Highlights of the book include examples from states that have taken major steps in mounting effective campaigns to directly confront the problem. Vermont's Hub and Spoke System of care for treatment of opioid misuse provides supports for both treatment providers participating in the system and patients receiving medication-assisted treatment (MAT) from them. Regional hubs are addiction specialists providing centralized core services to individuals requiring treatment. Stabilized patients can be transferred to spokes for ongoing treatment. Fraser and Levine describe the multiple facets of Vermont's response to the opioid crisis, terming it the "silver buckshot approach." Tactics include expanding access to naloxone, increasing MAT, and improving prescription drug monitoring programs.

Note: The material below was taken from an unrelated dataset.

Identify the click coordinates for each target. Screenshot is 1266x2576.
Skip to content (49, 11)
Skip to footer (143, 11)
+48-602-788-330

The final chapter recounts the Pennsylvania experience in developing a culture of opioid stewardship. This outlines a unified response structure including efforts to increase treatment and recovery services and expanding the availability of the overdose reversal medication naloxone. An extremely valuable listing is provided of Pennsylvania's opioid stewardship guidelines.
I also draw the attention of the reader to chapters that were particularly important. These include chapters on the role of prescription monitoring programs and prescribing guidelines. While the latter does indicate correctly the need to individualize prescribing, according to needs of the patients with unique conditions, more discussion on recent controversy about problems caused by these guidelines contributing to difficult pain management situations would be helpful. As the chapter authors point out, guidelines will probably be outdated in 3 to 5 years and I look forward to more information in a future issue of this book. Other chapters of particular value include screening for the problem and engaging payers.
The editors are commended for producing a volume on one of our more pressing public health problems. Workable guidance is offered that can now be implemented on a broader basis. Again, as we make progress to counter this crisis, future editions will be most welcome.